Corría 2014 y la que hasta el momento es la última novela de Marsé andaba por los cien folios. El título original se modificó levemente –de Una puta muy querida a Esa puta tan distinguida-, o la novela sobre la desmemoria que, también, nos acaba picando cual abeja muerta. La reconstrucción del crimen de una prostituta –a cargo del hombre que la mató, trasunto del asesino de aquella Carmen Broto que inspiró Si te dicen que caí- ha de nutrir el guión de una película que acabará siendo otra cosa para desesperación del guionista. El ajuste de cuentas con los “peliculeros” sirve a Marsé para abordar “las añagazas y las trampas que nos tiende la memoria, sea esta histórica o personal”. En un principio, Esa puta tan distinguida debía formar parte de Caligrafía de los sueños pero tomó tanto vuelo que el autor decidió que sería otra novela. Reaparecen personajes, como el falangista y la señora Mir con la cabeza sobre los raíles del tranvía en la calle Torrente Flores. La realidad como semillero de la ficción. En Esa puta tan distinguida, apunta Marsé, podría pesar más la realidad que la ficción pero solo en apariencia: “Hay algunos toques a lo real bastante evidentes, todos en clave de humor, pero yo considero mucho más solvente la parte inventada, porque es la que afecta al nervio central de la novela”.

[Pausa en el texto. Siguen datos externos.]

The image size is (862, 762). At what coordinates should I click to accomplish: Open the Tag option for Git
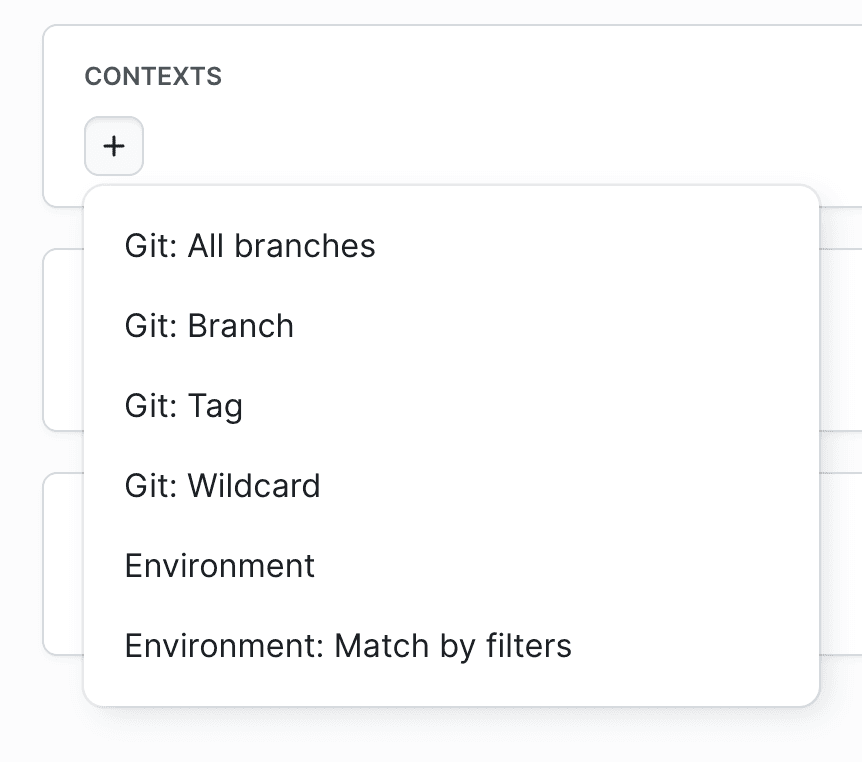pos(184,406)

-Su valoración, tan negativa, de las adaptaciones de sus obras al cine y de su experiencia en el trabajo cinematográfico se deja notar...

-Pero no es el asunto central de la novela. Cualquiera que haya escrito para el cine sabe eso: no pocas expectativas se pueden frustrar, por falta de entendimiento o por intereses ajenos, por motivos comerciales o por desidia.

-El juicio sobre el cine español que se desprende de la novela es demoledor.

-El cine español me ha planteado siempre, incluso sus mejores películas, un problema de credibilidad. No sé exactamente a qué se debe. Se trata de un antiguo desencuentro con lo más creíble y cercano, lo que las personas solemos hacer todos los días en la realidad, que puede se increíble y absurda, por supuesto, pero “increíblemente creíble”. Hay excepciones como las películas de Berlanga, Erice, Gutiérrez Aragón, José Luis Borau, José Luis Cuerda y, sobre todo, las de Luis Buñuel, incluidas las mexicanas, donde los actores suelen ser increíbles, pero las películas son perfectamente creíbles.

 

“Escribo porque estoy en descuerdo con un mundo que no está bien parido”

 

- ¿Qué escritores le han ayudado más a reinventarse a sí mismo?

-Baroja, Galdós, Stevenson, Dickens, Cervantes, Rodoreda, Stendhal, Tolstoi, Chéjov, Hemingway, Cheever, Faulkner, Chesterton, Rulfo, Onetti, Margarit, Mendoza, Gil de Biedma, Ferrater, Simenon, Coetzee... Y Proust, Flaubert, Kafka, Pla, Scott Fitzgerald, Nabokov, Carver, Vila Matas, Lowry, Machado (Antonio), Capote, Cernuda, Pàmies, Melville, Borges y Flannery O’Connor.

- ¿Y cómo contempla la literatura española actual?

- Quizá necesite menos adjetivos y más sustantivos, pero en mi opinión goza de buena salud.

Después de publicar Esa puta tan distinguida, Juan Marsé ya trabaja en otros proyectos novelescos que, por supuesto, no nos va a desvelar: “El porqué escribe uno tiene cincuenta mil respuestas. Yo, porque no sé hacer otra cosa... O porque estoy en desacuerdo con un mundo que no está bien parido: la ficción ofrece alternativas a esa realidad que no gusta”.